There are days that I want to believe that I didn’t choose my life on some non-corporeal plane before I was born. However, today is not one of those days. Today, I gratefully acknowledge that even though I didn’t ask for some of the things that I have been through to happen, it’s empowering for me to know that I’m taking responsibility for my own choices and actions not only in this life, but cleaning up previous karma… I can’t control what other people do or have done, and I know that I didn’t ask for what some have done, but I did ask for the lessons and challenges that would help me grow and that some of the things I have experienced were of my own making, while others had nothing to do with me and everything to do with the other parties that were involved.
This is not to say that a person who has experienced trauma, loss, or other tragedy is responsible for what happened to them. I want to make it crystal clear that our responsibility lies not in what happened, but in how we respond to it and move from it into a better plane of existence.
I have good and bad days… mostly good now. The biggest issue I have now is the same as it always has been; staying out of the train of negative thinking that has littered my life as well as those around me. The beauty of it is that I’ve gone from being on that train for days to just a few hours to maybe a day at longest now, which is a huge improvement. I keep those improvements and my achievements near the top of my daily gratitudes to help me maintain perspective when I get triggered or stressed.
When I was going through my breakdown several years ago, a wise person once told me to listen to what my dreams and flashbacks were telling me… it took a long time before that made enough sense to me to be able to try it, but eventually, they became my ally instead of my foe, as I now know how to question them and sit with them long enough to work through them. I found that the problem wasn’t the symptoms that I was experiencing, but that my perception was warped because of my experience, and that I was trying to control my own mind because I needed to break it down before I could build a new foundation. To change this, I needed to re-frame those things that I perceived as threat to what they really were.
The loss of my partner 10 years ago triggered a snowball effect in my life that had more impact on me than the love that I experienced in that relationship; conversely, it was that love and what I learned in that relationship that eventually brought me back to myself and to a place of forgiveness and gratitude, which have now spiraled upward into an abundance of opportunity in my life and the knowledge that abundance comes from gratitude and the willingness to see things from a new perspective.
Everything we need is already within us.

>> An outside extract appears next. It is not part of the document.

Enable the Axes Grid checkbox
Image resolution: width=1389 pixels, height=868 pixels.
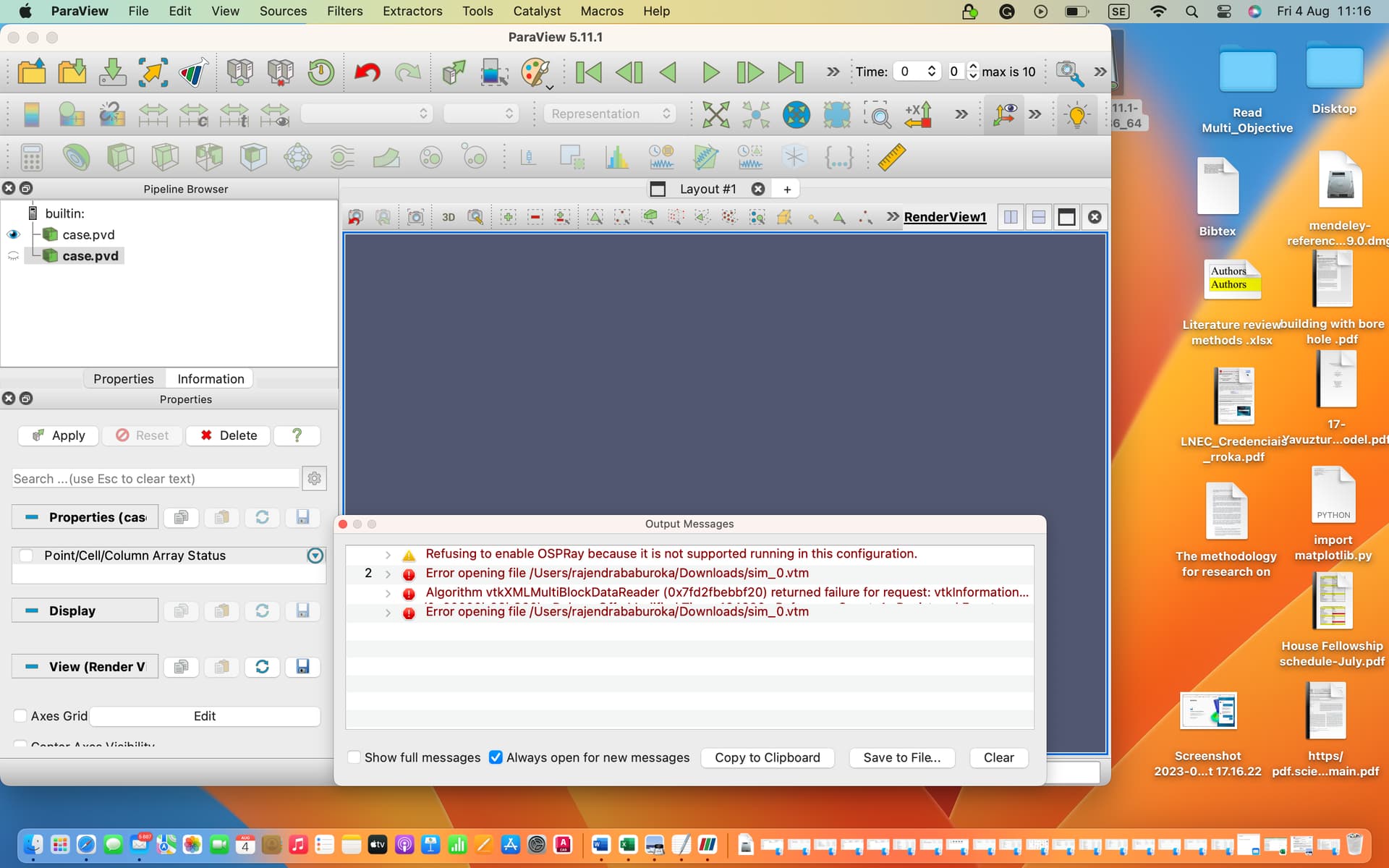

The answers to our questions and our prayers, the knowledge of how to get from point A to point B, and the strength we need to endure the rocky paths that we sometimes traverse in life. We also have the support we need around us, but we have to be willing to see it, to listen to it, and above all, to acknowledge it with gratitude by passing on what we can.
Recovery from anything is never easy, and can be extremely messy at times as we peel the layers of humiliation and grief. It is important to remember that we have already lived through the worst, and that even when we stand vulnerable and exposed, or even vomit our crap out to the world in misguided efforts to gain support and release our pain, even in those ugly moments, we are stronger than we realize. Slowly, as we regurgitate our stories, we begin to see how we have been trying to protect what we thought was fragile, and find that vulnerability is our strength as it gives us the flexibility we need to explore the depths of our experience and learn from it.
We hold on to this knowledge and pick up that pen and begin to re-write our story with a happy ending. On the wall above my altar hangs a flag that says “Be loyal to your inner most truth. Follow the way when all others abandon it; walk the path of your own heart”. This is a daily challenge to forge our path instead of haphazardly or passively letting it forge us. There will be moments when we don’t trust ourselves or when we make choices that aren’t in our best interests. It’s OK. There will be days that we fight to hold on, long after we thought we were finished with the pain of our past. It’s OK. We know how to pick ourselves back up.
As my best friend says, “Always follow your heart, it is the greatest truth you will ever know”. When we follow our hearts, we find that true grace is a gift we give ourselves when we are authentic, even when that authenticity looks like a mess to others. How things appear to others is no concern of ours; our concern is with our own integrity in our journey and our desire to get back up more than we fall, as we learn to fall gracefully and with humor.
True grace shows up as our greatest gift when we see the abundance in our lives, and begin to manifest it not only for ourselves, but for others as we continue to grow.